House of Cards ready to fall

Discussion in 'Trading' started by eagle488, Dec 18, 2006.

  1. The rest of 2006 will be flat to down. Then January will come and the real sell off begins. I dont need to rehash the reasoning, you can go to www.safehaven.com and you will find a list of articles with a lot of technical facts/opinion.

    The one thing I have not read yet in any blogs is the margin interest. I have looked through the NYSE website and I am under the belief that more margin is being used now then at any other time in history. It appears very similiar to the year 2000. Even the slightest fear will bring down the market now and it will be worse then May. You will see folks running to sell out of their positions because they are overleveraged.

    The only thing holding it up now is the fact that people are clinging on to gains into the new year and will sell once January hits.

    I am currently short Apple and going to research some obvious shorts right now. I see a lot of plays in puts that would be good as well.

    I say the S&P500 and DJIA issues will fall about 10-12% on average. The Nasdaq issues will probably go anywhere from 20-30%. The S&P100 will fair well, but will probably still have a loss of about 6%.

    I can only find a few stocks that would probably be good longs. Only a very few. The large cap value issues do appear to be VERY overbought as well and trading above their normal P/Es.
     
  2. piezoe

    piezoe

    The rest of 2006 will be flat to down. Then January will come and the real sell off begins.

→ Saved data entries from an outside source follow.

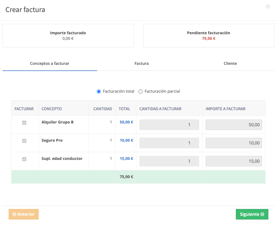The image size is (277, 234).
Task: Click the 15,00 amount to invoice field
Action: click(234, 161)
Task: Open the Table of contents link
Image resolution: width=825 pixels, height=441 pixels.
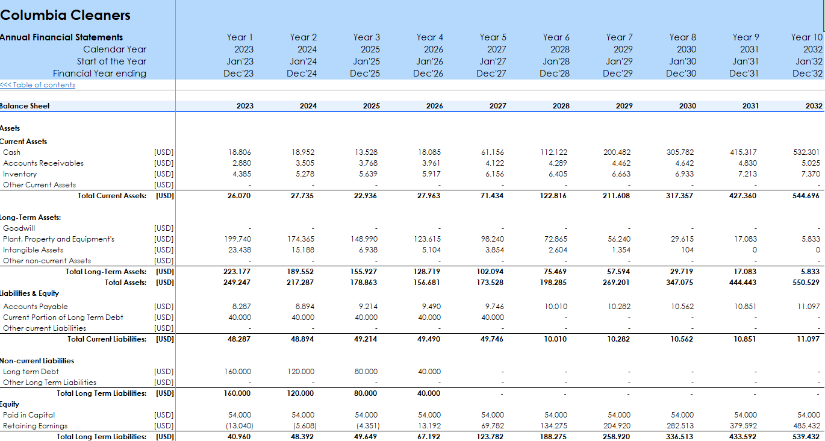Action: click(37, 85)
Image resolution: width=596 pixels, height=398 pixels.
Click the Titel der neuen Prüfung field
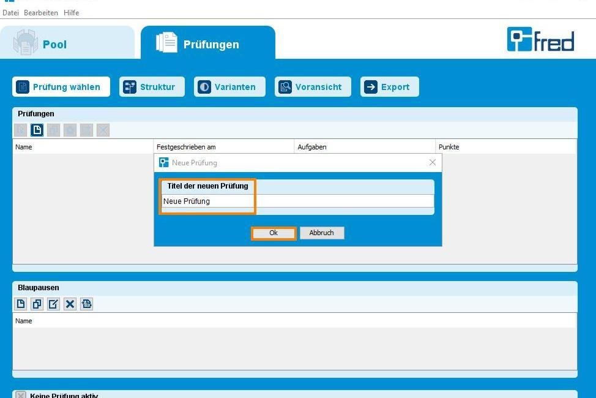pyautogui.click(x=297, y=201)
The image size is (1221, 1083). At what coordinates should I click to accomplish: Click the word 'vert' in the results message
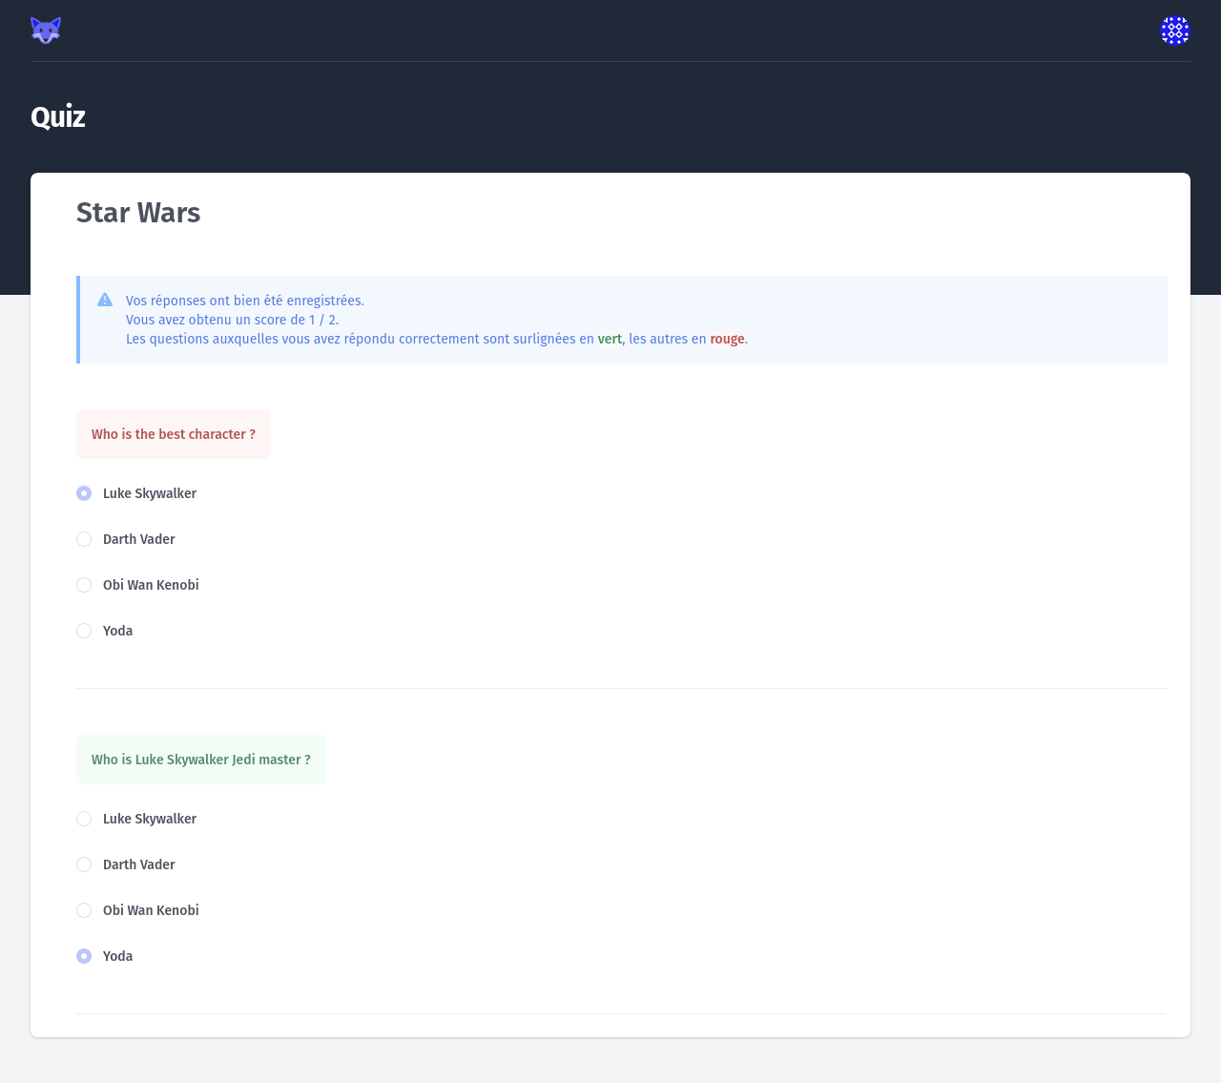click(x=610, y=339)
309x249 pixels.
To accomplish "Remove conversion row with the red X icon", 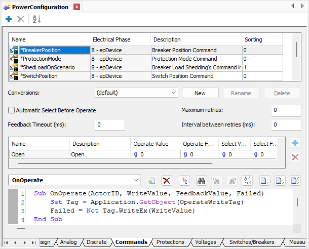I will point(295,157).
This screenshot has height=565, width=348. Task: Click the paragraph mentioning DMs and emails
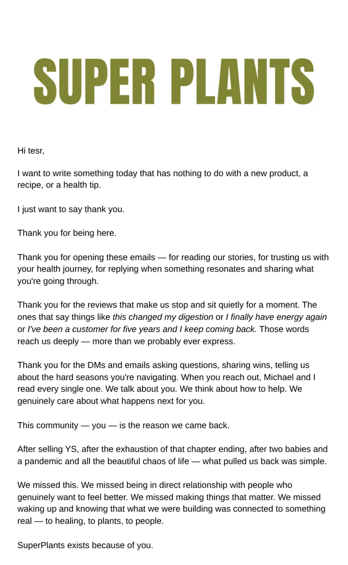pyautogui.click(x=166, y=383)
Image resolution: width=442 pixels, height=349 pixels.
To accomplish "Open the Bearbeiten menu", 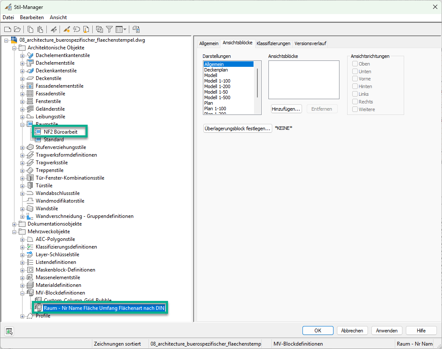I will pyautogui.click(x=32, y=17).
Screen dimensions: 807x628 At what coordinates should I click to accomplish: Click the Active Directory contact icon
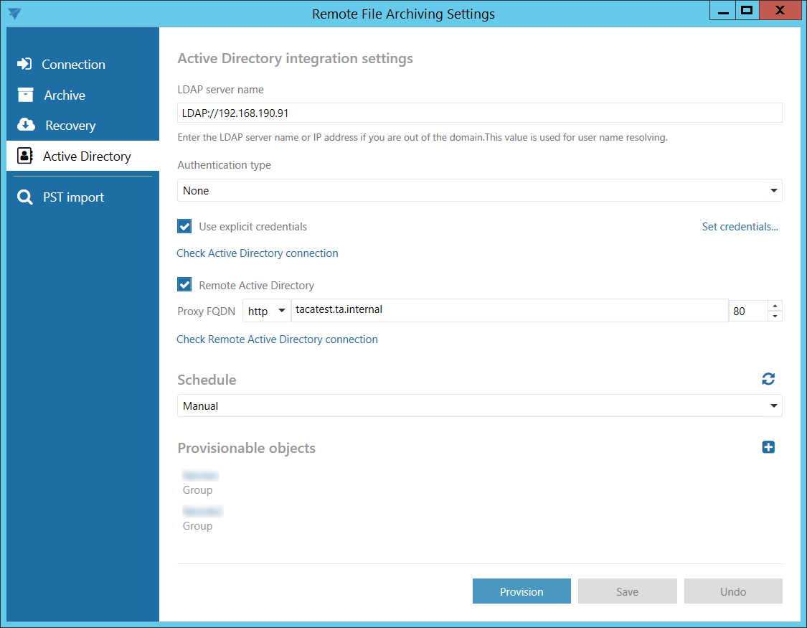tap(25, 156)
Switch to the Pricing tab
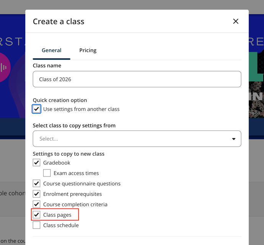 pos(88,50)

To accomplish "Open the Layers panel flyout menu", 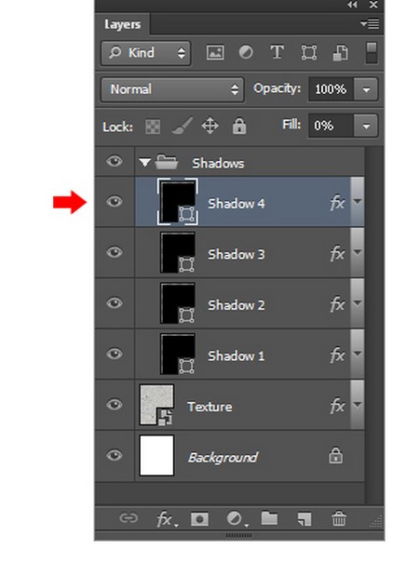I will (x=370, y=24).
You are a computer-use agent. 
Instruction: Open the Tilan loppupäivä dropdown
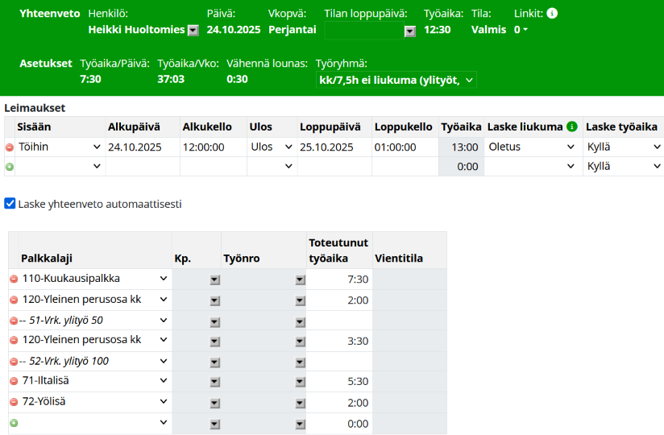point(409,31)
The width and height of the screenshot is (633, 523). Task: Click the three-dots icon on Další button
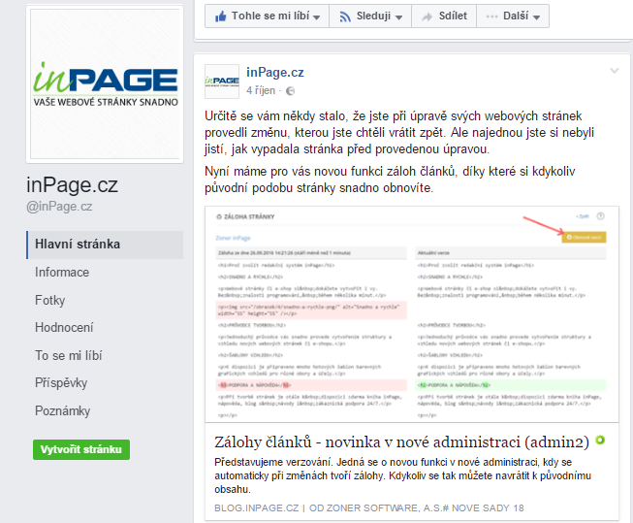pos(493,16)
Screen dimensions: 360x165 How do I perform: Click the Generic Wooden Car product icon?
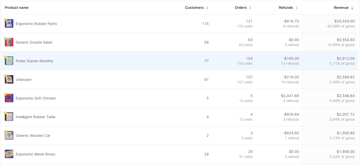[x=9, y=136]
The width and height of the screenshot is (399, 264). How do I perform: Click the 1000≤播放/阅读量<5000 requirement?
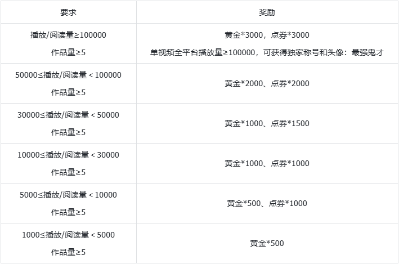(x=68, y=235)
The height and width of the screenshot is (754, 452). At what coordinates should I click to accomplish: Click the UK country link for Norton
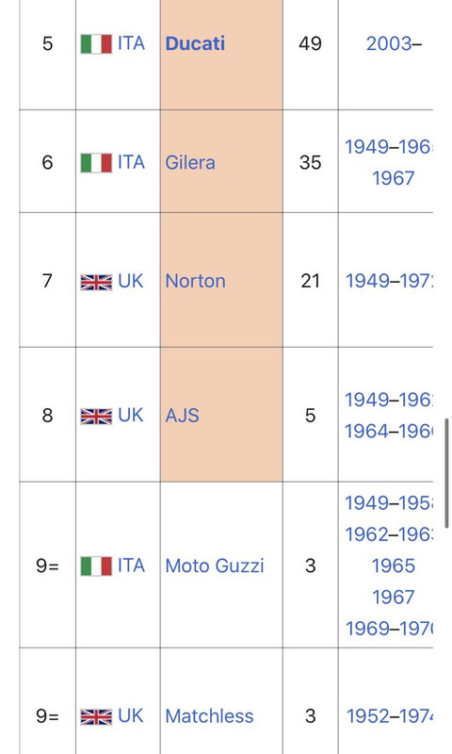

    Eagle, perhaps you are right, perhaps not. However it now appears, to me anyway, that the probability of a Fed rate increase early in the new year is quite high. I believe that the Fed's hands are tied and that it will be necessary to boost the interest rate to stem the slide in the dollar. It is likely that the reason given will be that the economy is strong enough to withstand the rate increase and that inflation is the culprit. The real reason, i believe, will be unvoiced concern over the dollars' weakness and a fear that foreign central banks may be tempted to cut their losses by dumping dollars; thus causing further weakness. Whether Bernanke will succeed in calming their fears and talking the central banks into supporting the dollar remains to be seen, but i think it quite likely that he will not succeed in this and that a rate increase will be forced upon us early in the year, inspite of negative consequences for the US economy. Bernanke is between a rock and a hard place. I hope i am wrong. I don't think i am.
     
  3. You may or may not be right, but here's a somewhat interesting chart obtained by overlaying images of

    SPX (Fuzzy blue)
    NYSE Summation index (Green)
    SPX Bullish Percentage Index (Red)

    from stockcharts.com

    The x axes don't align exactly and the colours are a bit odd, but you can get the general idea.
     
    • out6.jpg
      File size:
      225.6 KB
      Views:
      687
  4. noddyboy

    noddyboy

    I think the selloff begins now...starting with the 7-8% in Thailand today. Oh well, to each his own.
     
  5. Similiar chart for NDX

    green COMPQ summation
    red NDX BPI
     
  6. Ooops, try again:
     
    • out8.jpg
      File size:
      230.4 KB
      Views:
      503
  7. dood. that's absurd.

    prior to the 1929 crash, it was COMMON for bucketshops to offer 10:1 margin

    i highly doubt that people are more leveraged (margined) now than they were then

    do you have facts to back up your assertion about margin?
     


  8. http://www.rgemonitor.com/blog/roubini/167408/
     
  9. i can open none of your charts, but maybe that's just me.
     
  10. noddyboy

    noddyboy

    Agreed. Margin is probably less now for individual traders. Although there are alternative investments like hedge funds and private equity. But, it is not the strong argument for the bear case.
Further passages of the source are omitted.